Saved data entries
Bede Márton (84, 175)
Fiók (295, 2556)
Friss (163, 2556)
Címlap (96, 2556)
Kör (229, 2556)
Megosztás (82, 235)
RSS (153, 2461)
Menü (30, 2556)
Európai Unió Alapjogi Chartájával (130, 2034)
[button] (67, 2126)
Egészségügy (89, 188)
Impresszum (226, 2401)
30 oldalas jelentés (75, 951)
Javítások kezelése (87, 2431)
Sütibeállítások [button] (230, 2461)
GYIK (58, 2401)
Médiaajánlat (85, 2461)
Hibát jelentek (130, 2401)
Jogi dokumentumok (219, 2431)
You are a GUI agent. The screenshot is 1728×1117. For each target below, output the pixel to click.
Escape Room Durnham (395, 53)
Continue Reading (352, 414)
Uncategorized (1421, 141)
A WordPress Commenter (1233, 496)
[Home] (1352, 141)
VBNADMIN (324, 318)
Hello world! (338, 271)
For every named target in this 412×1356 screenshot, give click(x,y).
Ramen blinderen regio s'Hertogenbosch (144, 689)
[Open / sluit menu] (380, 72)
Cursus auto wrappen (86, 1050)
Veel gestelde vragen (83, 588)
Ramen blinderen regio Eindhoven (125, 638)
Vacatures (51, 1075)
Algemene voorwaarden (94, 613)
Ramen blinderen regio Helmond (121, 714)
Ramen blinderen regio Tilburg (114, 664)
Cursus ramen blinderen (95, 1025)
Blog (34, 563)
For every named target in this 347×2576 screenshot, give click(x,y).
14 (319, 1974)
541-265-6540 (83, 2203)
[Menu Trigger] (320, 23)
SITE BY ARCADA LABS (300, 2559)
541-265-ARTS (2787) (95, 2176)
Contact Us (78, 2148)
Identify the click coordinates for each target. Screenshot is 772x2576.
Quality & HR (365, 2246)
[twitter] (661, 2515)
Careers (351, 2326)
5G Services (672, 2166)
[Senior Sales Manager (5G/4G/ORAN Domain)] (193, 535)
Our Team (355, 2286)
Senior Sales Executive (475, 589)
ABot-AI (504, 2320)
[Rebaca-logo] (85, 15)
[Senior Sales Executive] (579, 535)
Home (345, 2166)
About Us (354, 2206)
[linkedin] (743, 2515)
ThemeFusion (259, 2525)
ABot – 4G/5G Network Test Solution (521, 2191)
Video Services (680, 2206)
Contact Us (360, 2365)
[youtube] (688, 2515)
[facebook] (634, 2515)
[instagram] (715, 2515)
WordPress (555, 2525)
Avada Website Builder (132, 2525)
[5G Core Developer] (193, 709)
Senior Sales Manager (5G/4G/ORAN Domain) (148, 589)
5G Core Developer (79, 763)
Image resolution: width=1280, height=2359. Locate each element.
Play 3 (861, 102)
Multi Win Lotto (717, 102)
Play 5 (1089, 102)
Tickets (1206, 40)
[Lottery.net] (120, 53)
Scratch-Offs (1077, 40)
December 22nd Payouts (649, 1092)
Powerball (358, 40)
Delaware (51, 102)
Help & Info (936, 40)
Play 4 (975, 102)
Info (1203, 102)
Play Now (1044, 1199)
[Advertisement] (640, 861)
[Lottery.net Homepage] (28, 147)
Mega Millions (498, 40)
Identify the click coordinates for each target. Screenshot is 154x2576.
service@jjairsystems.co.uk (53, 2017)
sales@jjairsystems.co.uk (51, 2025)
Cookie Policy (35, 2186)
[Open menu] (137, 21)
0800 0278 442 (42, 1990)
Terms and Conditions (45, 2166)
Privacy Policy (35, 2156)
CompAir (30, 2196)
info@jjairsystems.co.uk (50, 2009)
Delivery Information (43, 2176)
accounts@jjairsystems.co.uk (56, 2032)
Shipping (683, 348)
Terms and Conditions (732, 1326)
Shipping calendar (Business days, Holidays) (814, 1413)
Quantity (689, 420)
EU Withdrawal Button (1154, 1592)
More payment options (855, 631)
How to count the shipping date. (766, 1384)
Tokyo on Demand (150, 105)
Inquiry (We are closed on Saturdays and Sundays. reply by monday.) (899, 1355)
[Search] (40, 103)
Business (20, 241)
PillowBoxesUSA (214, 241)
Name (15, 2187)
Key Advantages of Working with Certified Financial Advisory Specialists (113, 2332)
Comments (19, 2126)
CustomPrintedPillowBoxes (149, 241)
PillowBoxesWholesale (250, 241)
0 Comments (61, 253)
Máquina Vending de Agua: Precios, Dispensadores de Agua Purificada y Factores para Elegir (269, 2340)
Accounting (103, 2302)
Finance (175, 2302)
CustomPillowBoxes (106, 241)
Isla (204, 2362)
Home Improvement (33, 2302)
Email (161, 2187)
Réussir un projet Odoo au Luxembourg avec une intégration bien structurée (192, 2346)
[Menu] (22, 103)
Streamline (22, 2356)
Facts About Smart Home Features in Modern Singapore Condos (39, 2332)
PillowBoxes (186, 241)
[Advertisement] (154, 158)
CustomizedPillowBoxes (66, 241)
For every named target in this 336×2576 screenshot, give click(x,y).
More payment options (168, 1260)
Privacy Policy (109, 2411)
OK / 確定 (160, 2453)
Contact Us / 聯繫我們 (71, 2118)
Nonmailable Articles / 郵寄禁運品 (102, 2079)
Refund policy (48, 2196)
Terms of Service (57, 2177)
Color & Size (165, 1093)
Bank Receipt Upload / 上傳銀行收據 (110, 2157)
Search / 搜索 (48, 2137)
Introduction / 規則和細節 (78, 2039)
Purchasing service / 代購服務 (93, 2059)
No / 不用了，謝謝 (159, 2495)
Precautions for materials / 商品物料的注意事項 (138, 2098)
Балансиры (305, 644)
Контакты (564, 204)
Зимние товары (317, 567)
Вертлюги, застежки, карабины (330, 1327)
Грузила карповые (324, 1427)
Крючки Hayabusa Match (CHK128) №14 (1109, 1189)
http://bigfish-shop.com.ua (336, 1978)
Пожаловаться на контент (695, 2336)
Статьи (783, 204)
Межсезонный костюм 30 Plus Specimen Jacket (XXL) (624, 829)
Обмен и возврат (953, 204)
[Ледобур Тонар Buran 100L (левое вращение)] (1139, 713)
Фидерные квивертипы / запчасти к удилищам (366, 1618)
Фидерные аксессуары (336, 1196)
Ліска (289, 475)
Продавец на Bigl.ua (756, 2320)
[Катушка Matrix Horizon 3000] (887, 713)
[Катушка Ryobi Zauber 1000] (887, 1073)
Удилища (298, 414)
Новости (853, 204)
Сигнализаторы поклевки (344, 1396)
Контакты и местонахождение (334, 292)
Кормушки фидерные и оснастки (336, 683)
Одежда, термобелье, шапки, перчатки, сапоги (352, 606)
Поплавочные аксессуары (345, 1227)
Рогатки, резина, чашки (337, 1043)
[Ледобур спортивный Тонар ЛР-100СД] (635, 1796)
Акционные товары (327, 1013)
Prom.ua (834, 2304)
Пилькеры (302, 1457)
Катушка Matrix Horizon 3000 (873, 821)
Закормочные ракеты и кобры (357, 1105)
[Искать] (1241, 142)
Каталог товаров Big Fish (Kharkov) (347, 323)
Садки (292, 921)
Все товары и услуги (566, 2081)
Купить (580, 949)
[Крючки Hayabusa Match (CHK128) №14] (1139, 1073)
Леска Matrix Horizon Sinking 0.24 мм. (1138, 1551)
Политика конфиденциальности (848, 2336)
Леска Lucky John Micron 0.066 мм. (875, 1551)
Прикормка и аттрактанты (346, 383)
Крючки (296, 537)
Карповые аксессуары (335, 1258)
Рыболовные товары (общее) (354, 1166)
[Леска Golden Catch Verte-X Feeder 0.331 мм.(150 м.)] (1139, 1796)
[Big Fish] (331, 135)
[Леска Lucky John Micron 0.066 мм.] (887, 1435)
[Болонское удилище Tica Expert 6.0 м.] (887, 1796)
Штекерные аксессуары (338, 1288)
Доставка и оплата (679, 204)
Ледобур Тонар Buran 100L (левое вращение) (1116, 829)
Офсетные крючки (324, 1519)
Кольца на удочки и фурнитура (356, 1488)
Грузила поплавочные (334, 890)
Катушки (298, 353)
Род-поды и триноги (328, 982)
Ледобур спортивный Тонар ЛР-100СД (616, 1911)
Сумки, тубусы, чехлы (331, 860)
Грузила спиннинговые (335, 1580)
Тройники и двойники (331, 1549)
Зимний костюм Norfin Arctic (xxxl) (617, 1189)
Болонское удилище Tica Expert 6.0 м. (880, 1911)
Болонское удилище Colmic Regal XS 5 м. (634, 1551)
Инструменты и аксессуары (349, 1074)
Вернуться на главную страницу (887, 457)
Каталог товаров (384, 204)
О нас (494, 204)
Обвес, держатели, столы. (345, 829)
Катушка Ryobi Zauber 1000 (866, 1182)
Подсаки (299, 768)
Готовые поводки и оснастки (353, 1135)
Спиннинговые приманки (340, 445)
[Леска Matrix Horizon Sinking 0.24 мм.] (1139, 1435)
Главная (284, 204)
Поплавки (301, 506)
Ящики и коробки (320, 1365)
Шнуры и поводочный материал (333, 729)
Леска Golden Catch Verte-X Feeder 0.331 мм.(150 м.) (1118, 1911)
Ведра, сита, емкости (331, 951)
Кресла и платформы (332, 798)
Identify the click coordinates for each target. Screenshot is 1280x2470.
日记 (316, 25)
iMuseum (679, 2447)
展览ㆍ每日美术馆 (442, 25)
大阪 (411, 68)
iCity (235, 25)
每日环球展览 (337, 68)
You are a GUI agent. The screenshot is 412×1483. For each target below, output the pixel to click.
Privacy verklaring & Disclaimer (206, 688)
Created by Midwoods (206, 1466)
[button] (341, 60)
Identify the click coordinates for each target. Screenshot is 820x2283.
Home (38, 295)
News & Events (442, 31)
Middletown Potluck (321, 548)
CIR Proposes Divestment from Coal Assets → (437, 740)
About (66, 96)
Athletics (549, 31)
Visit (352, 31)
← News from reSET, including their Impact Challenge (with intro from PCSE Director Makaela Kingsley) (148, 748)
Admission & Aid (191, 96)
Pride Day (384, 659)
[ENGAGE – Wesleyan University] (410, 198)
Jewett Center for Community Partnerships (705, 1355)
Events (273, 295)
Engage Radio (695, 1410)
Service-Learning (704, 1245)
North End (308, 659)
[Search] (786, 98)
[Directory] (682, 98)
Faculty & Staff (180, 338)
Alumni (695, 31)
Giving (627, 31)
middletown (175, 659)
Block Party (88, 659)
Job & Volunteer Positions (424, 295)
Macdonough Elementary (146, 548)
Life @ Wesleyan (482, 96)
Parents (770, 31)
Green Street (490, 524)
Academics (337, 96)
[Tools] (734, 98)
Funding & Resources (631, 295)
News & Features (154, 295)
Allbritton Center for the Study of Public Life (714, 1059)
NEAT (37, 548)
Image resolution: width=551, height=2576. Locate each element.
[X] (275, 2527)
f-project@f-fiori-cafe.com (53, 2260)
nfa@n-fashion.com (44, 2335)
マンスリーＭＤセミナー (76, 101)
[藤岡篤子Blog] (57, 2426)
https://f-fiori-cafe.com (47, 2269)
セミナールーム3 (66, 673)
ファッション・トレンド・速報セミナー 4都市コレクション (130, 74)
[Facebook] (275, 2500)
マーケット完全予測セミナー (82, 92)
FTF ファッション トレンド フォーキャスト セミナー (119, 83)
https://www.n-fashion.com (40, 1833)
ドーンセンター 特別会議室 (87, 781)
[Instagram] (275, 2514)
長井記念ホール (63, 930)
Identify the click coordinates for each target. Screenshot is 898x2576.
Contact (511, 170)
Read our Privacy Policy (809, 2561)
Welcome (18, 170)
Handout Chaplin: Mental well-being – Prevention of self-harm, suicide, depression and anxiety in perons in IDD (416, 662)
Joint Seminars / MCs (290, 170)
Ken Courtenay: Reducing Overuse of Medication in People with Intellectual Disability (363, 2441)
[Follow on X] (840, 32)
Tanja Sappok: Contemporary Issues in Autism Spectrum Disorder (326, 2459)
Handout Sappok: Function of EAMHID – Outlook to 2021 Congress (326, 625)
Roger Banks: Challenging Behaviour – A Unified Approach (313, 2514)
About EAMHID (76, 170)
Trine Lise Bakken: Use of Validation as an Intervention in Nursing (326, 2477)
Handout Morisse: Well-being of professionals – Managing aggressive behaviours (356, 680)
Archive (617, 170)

ASSIGNMENT
Set down, exactly as they appear above, all lines from the one that has "Avada Website Builder (132, 2525)" down to the one that has "Tokyo on Demand (150, 105)", including those two and no others.

COMPLETED EXERCISE
Avada Website Builder (132, 2525)
[5G Core Developer] (193, 709)
Senior Sales Manager (5G/4G/ORAN Domain) (148, 589)
5G Core Developer (79, 763)
Image resolution: width=1280, height=2359. Locate each element.
Play 3 (861, 102)
Multi Win Lotto (717, 102)
Play 5 (1089, 102)
Tickets (1206, 40)
[Lottery.net] (120, 53)
Scratch-Offs (1077, 40)
December 22nd Payouts (649, 1092)
Powerball (358, 40)
Delaware (51, 102)
Help & Info (936, 40)
Play 4 (975, 102)
Info (1203, 102)
Play Now (1044, 1199)
[Advertisement] (640, 861)
[Lottery.net Homepage] (28, 147)
Mega Millions (498, 40)
Identify the click coordinates for each target. Screenshot is 154x2576.
service@jjairsystems.co.uk (53, 2017)
sales@jjairsystems.co.uk (51, 2025)
Cookie Policy (35, 2186)
[Open menu] (137, 21)
0800 0278 442 (42, 1990)
Terms and Conditions (45, 2166)
Privacy Policy (35, 2156)
CompAir (30, 2196)
info@jjairsystems.co.uk (50, 2009)
Delivery Information (43, 2176)
accounts@jjairsystems.co.uk (56, 2032)
Shipping (683, 348)
Terms and Conditions (732, 1326)
Shipping calendar (Business days, Holidays) (814, 1413)
Quantity (689, 420)
EU Withdrawal Button (1154, 1592)
More payment options (855, 631)
How to count the shipping date. (766, 1384)
Tokyo on Demand (150, 105)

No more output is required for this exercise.